Alzheimer’s: Is lithium missing?




by Dr.Harald Wiesendanger– Klartext

The underrated trace element lithium could help prevent, slow down, and perhaps even reverse Alzheimer’s disease. This is suggested by a sensational Harvard study. Bad news for the pharmaceutical industry, which sees mass dementia as a gold mine: chemical elements cannot be patented.

Alzheimer’s wipes you out. Not as hot and fast as a blazing fire – it smolders like invisible embers, slowly turning your memory and everything else that makes you human into ashes. Over 1 million people are affected in this country, 400 million worldwide, and that number is expected to double by 2050. Could the trace element lithium prevent the disease? Stop its progression? Even reverse it?

A new study by Harvard Medical School in Boston gives cause for hope. A team of 14 neurologists tested brain samples from over 300 deceased individuals—healthy people, people with mild memory impairment, and Alzheimer’s patients—for 30 different metals. The highly exciting result: even in the early stages of Alzheimer’s, lithium was found to be significantly less prevalent in the brain than in healthy individuals, especially in the prefrontal cortex, which is important for memory and other cognitive functions, personality, and motivation.

Lithium withdrawal causes dramatic damage to the brain

A research group led by US neurologist Bruce Yankner investigated the effects of lithium deficiency in mice. Lithium was almost completely removed from their diet, reducing its intake by 92% compared to normal levels. This resulted in a 50% reduction in lithium levels in the brain, with dramatic consequences. After just five weeks, clear changes were visible under the microscope: Pathologically altered tau protein accumulated in the nerve cells, often together with amyloid plaques. At the same time, the brain’s defense cells reacted with inflammation, synapses and axons were lost, the protective myelin layer around the nerve fibers broke down – and the animals developed memory problems.

In contrast, lithium administration prevented memory loss and pathological changes in the mice’s brains, reduced inflammation, and suppressed the formation of Aß proteins. It reversed the disease-related damage and restored memory function, even in older mice in advanced stages of the disease.

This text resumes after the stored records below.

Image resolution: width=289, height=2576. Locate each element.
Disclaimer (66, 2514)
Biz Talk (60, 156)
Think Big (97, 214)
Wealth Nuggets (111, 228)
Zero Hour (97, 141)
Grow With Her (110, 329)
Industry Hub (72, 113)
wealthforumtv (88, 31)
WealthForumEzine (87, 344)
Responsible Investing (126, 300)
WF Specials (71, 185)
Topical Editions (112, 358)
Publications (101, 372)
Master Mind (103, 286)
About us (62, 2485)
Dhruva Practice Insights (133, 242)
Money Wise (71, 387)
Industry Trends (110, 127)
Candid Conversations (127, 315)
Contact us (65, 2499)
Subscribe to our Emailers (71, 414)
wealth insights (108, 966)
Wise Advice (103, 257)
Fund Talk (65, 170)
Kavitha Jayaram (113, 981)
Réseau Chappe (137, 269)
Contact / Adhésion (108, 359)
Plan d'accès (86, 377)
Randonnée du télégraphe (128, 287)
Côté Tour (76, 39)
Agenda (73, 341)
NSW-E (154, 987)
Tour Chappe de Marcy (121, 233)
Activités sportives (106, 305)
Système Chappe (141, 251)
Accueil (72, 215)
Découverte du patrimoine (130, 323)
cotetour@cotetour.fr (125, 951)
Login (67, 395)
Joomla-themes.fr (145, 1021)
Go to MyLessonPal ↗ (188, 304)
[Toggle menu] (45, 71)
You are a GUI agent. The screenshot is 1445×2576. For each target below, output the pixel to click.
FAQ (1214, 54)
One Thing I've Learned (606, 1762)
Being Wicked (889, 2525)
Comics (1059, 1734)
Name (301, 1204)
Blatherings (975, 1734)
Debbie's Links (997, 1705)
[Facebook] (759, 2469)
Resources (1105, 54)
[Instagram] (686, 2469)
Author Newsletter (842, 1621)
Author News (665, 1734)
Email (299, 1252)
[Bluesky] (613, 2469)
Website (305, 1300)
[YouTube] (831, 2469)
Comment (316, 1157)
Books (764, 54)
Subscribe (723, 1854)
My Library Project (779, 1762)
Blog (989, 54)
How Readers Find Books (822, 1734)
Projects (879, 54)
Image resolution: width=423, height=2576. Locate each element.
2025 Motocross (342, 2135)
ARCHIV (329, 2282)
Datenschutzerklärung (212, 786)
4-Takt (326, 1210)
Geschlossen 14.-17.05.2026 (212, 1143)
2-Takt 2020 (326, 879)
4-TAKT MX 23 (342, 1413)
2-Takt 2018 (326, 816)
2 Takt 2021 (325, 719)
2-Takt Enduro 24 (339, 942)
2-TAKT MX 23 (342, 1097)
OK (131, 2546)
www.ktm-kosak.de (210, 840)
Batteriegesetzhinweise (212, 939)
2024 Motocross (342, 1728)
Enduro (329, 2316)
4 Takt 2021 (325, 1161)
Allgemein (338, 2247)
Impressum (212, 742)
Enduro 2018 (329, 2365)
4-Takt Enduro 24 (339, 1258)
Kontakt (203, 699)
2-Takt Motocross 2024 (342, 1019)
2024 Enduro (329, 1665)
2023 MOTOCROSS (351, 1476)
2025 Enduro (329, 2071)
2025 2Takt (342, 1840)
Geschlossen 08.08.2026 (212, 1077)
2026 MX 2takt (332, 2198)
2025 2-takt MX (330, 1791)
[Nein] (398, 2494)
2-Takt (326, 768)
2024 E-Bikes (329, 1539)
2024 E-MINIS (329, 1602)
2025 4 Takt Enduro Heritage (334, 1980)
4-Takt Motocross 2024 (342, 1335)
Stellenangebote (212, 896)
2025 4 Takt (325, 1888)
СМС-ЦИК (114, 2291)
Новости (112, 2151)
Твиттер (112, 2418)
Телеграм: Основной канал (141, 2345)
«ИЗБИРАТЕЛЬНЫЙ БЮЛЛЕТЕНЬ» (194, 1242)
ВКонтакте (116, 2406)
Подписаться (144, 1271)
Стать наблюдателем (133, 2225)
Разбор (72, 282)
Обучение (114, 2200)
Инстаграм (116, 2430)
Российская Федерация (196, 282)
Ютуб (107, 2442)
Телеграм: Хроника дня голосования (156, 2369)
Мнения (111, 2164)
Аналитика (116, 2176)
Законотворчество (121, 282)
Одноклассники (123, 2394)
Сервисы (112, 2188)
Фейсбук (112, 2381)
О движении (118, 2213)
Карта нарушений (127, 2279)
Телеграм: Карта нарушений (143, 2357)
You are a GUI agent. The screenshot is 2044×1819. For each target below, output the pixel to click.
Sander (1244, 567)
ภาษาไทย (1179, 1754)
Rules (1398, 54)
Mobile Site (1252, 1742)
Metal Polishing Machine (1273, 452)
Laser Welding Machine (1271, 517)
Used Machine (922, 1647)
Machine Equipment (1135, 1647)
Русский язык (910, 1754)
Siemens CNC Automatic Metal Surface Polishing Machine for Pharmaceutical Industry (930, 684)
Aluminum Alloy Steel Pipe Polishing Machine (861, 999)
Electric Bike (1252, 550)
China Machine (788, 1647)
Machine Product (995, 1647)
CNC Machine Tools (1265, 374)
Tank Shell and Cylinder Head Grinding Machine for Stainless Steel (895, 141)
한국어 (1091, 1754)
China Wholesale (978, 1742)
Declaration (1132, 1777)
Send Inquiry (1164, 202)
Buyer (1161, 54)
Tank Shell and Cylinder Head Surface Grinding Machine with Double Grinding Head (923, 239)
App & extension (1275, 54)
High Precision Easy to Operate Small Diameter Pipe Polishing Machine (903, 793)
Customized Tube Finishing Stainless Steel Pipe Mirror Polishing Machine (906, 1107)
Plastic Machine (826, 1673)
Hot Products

Clinical studies are still needed to determine whether lithium is similarly effective against Alzheimer’s disease in humans. Study leader Yankner is confident: “The idea that lithium deficiency could be a cause of Alzheimer’s disease is new and points to a different therapeutic approach.” He hopes that lithium could not only reduce cognitive decline in affected people, but even reverse it.

“This is groundbreaking.”

“This is groundbreaking,” praised Professor Ashley Bush, a neuroscientist at the University of Melbourne in Australia who was not involved in the study, in the science magazine Nature.

Lithium is found primarily in whole grains, vegetables such as onions, garlic, and potatoes, lentils, chickpeas and oatmeal, eggs, butter and meat, as well as in some mineral waters – but in too small quantities, as Dr. Michael Nehls, a physician and molecular geneticist who has been considered Germany’s “lithium pope” since his Spiegel bestseller Das Lithium-Komplott (The Lithium Conspiracy), has been warning for a long time.

A general lithium deficiency could also be the reason why mental disorders, especially depression, have become widespread. (More information here »)

It is scandalous that lithium is not allowed to be sold as a dietary supplement anywhere in the EU – alleged adverse side effects only occur at unnecessarily high doses.

Because lithium cannot be patented as a chemical element, the pharmaceutical industry has no incentive to research its neuroprotective potential; instead, it prefers to promote its equally overpriced and disappointingly ineffective anti-amyloid antibodies such as Leqembi and Kisunla. Treatment costs per patient per year: around $30,000.